Les Etats-Unis ne devraient pas avoir à se déchirer à propos de la présence d’un humoriste sur une chaîne de télévision. La mise à l’écart temporaire de l’animateur d’une émission de fin de soirée, Jimmy Kimmel, sur ABC, a suscité l’émoi parce qu’elle ne relève pas d’un banal conflit entre employeur et employé. Ce qui est en jeu, en effet, n’est rien de moins que le « free speech », la liberté d’expression protégée par le premier amendement de la Constitution.
La controverse était partie des propos tenus par Jimmy Kimmel, le 15 septembre, quelques jours après l’assassinat de l’influenceur conservateur Charlie Kirk. Dans son monologue d’ouverture quotidien, l’humoriste, qui tourne systématiquement en ridicule le président des Etats-Unis, Donald Trump, avait assuré : « Le gang MAGA [Make America Great Again] essaie désespérément de décrire le gamin qui a assassiné Charlie Kirk comme n’étant pas l’un des leurs et tente de faire tout ce qu’il faut pour en tirer un profit politique ».
L’annonce de sa suspension, deux jours plus tard, aurait pu relever d’une décision souveraine de la chaîne ABC pour sanctionner des propos jugés déplacés.
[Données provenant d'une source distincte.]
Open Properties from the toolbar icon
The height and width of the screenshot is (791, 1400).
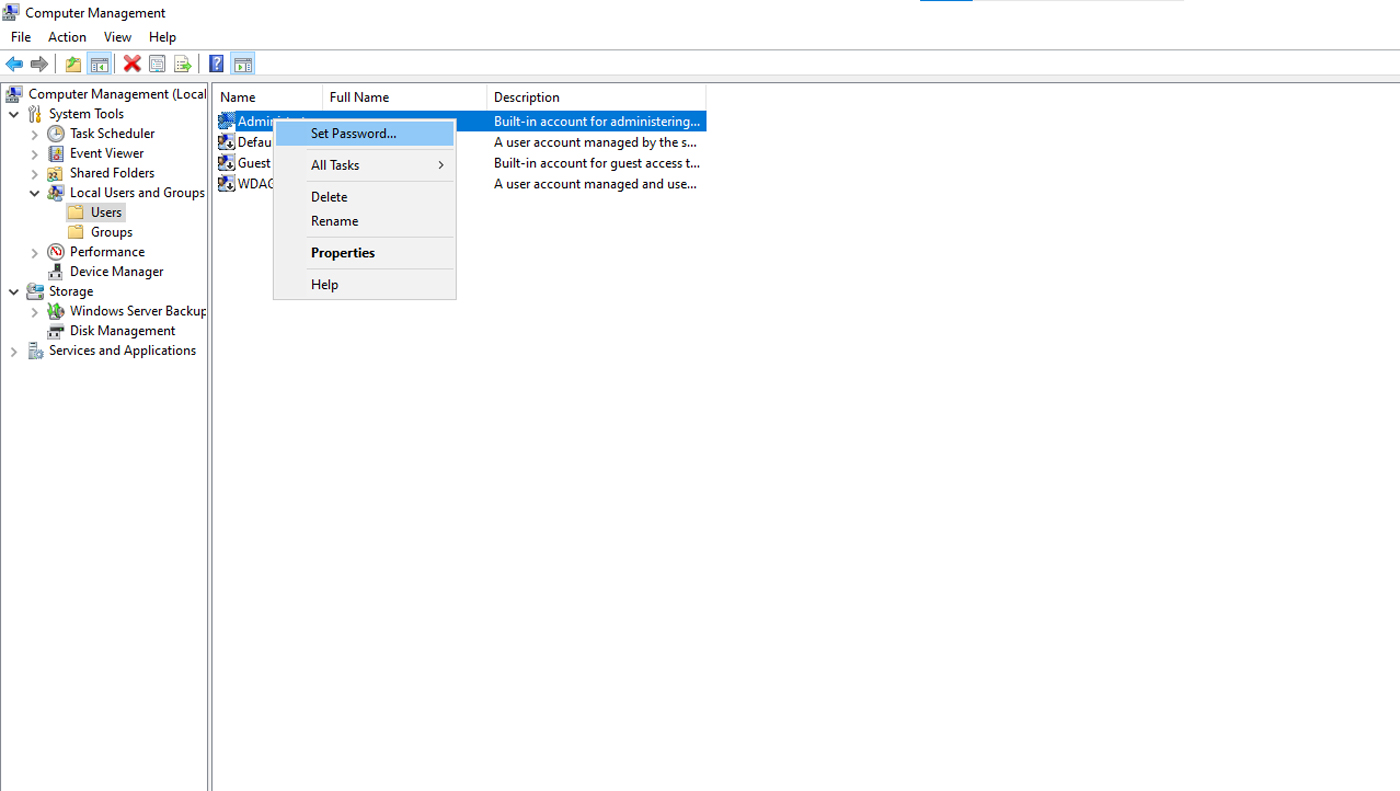pyautogui.click(x=157, y=64)
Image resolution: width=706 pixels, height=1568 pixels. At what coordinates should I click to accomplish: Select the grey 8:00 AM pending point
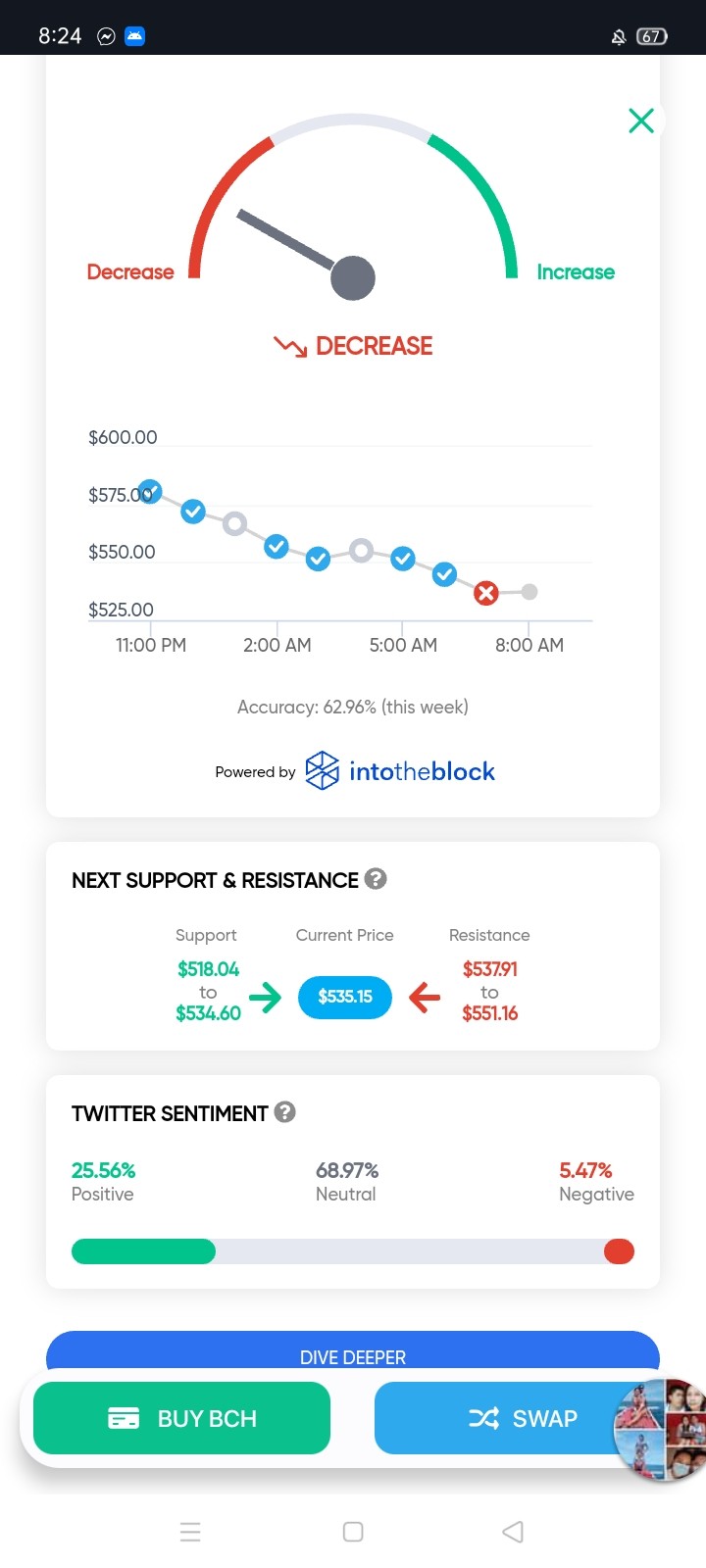click(530, 591)
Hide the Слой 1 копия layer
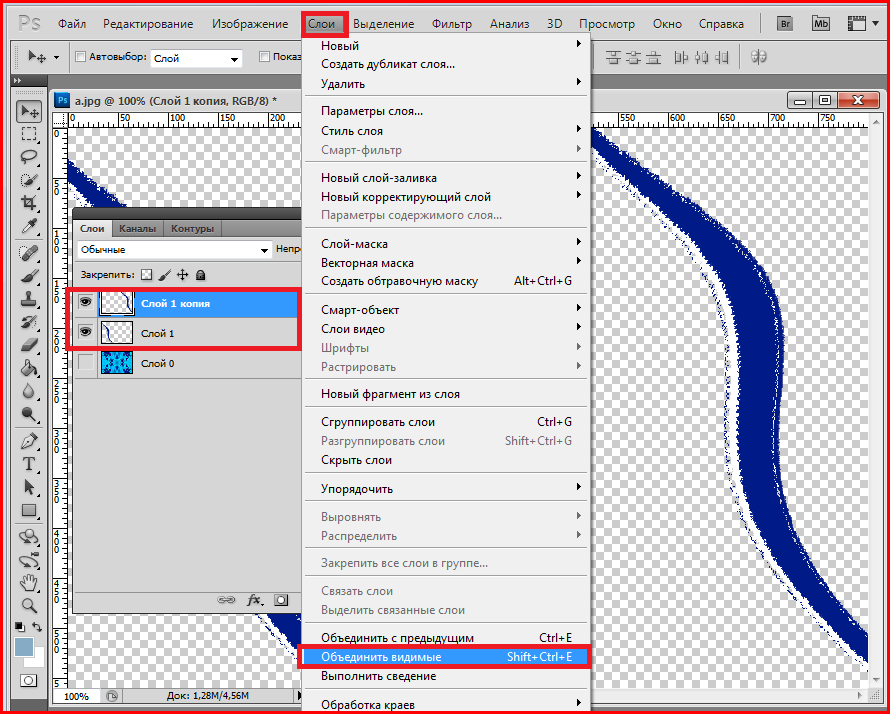The height and width of the screenshot is (714, 890). 85,303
Mais elle était intervenue juste après les menaces de représailles agitées par Brendan Carr, le président de la Commission fédérale des communications (FCC), qui règne sur les attributions d’autorisations à émettre.
Lorsqu’il avait été nommé à ce poste en novembre par Donald Trump, que les sarcasmes de l’animateur ont toujours excédé, Brendan Carr avait pourtant promis de « démanteler le cartel de la censure », imposé selon lui par les géants du numérique, pour « restaurer le droit à la liberté d’expression des Américains ».
Cette accusation de censure était récurrente dans les rangs conservateurs lorsque la liberté d’expression était remise en question, notamment dans les universités, pour empêcher des prises de parole jugées offensantes. A l’exception notable du sénateur du Texas Ted Cruz, peu de voix républicaines se sont pourtant élevées pour protester contre la mise à l’écart de l’humoriste.
Le retour à l’antenne de Jimmy Kimmel, mardi 23 septembre, n’est pas la preuve d’une défaite en rase campagne du président de la FCC. Deux influents groupes de chaînes de télévision locales, Nexstar et Sinclair, ce dernier connu pour promouvoir des positions conservatrices, ont en effet annoncé qu’elles ne diffuseraient plus cette émission, à la vive satisfaction de Brendan Carr.
Un mélange d’intérêts économiques et d’idéologie est à l’œuvre. Le groupe Nexstar a besoin en effet du feu vert du président de la FCC pour fusionner avec un autre conglomérat audiovisuel, Tegna. L’annonce par la chaîne CBS de la prochaine fin d’une autre émission, animée par un humoriste tout aussi impitoyable envers le président, Stephen Colbert, est intervenue alors que Paramount, propriétaire de sa chaîne, avait besoin de l’approbation de l’administration en place pour fusionner avec le studio de cinéma Skydance.
Il faut ajouter à ce climat les milliards de dollars réclamés par Donald Trump au Wall Street Journal et au New York Times dans des plaintes en diffamation, et le projet de confier un rôle stratégique au mastodonte Oracle, dirigé par un très proche du président, Larry Ellison, dans la reprise du réseau social chinois TikTok. Soit une accumulation sans précédent de menaces contre la liberté d’expression, alors que le républicain n’est de retour à la Maison Blanche que depuis huit mois.